__PROVIDED INFORMATION__
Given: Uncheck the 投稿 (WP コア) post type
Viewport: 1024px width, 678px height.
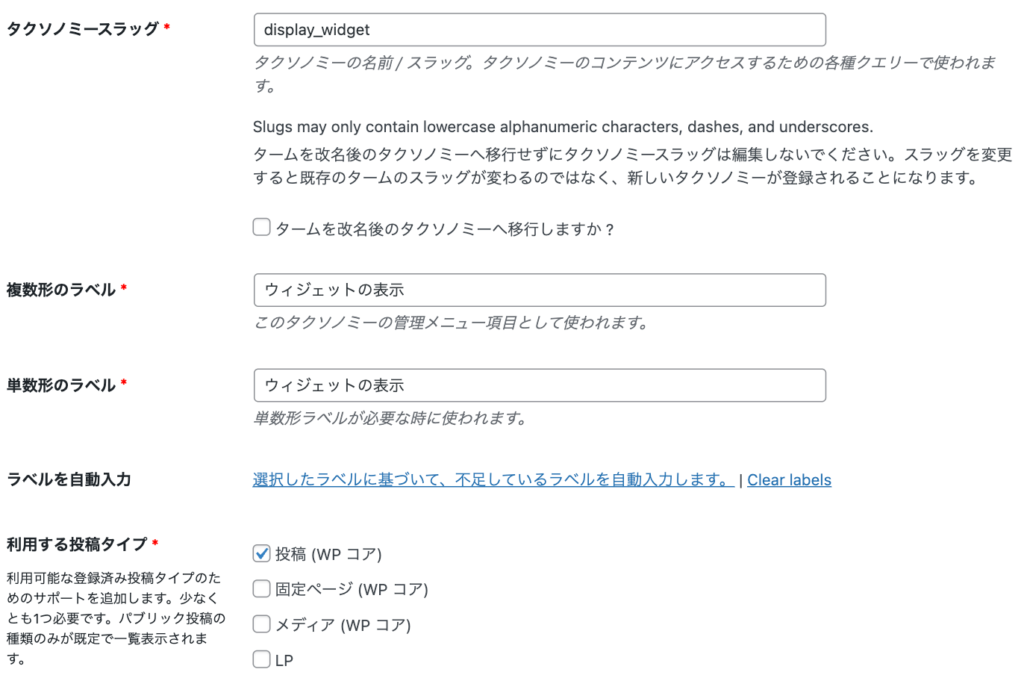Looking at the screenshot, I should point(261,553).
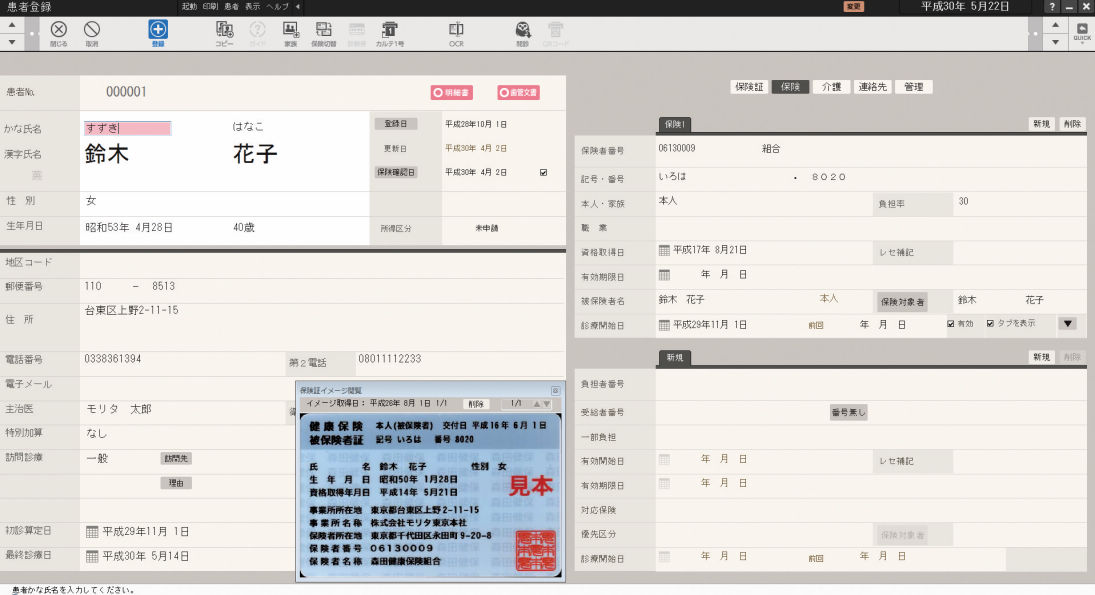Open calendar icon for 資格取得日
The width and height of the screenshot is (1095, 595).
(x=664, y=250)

__WHAT TO PRODUCE__
The answer must match the entries above line for line, with the pictures dropped.

__SOLVED EXERCISE__
Given: Uncheck the 投稿 (WP コア) post type
Viewport: 1024px width, 678px height.
Looking at the screenshot, I should point(261,553).
Open calendar icon for 資格取得日
The width and height of the screenshot is (1095, 595).
(x=664, y=250)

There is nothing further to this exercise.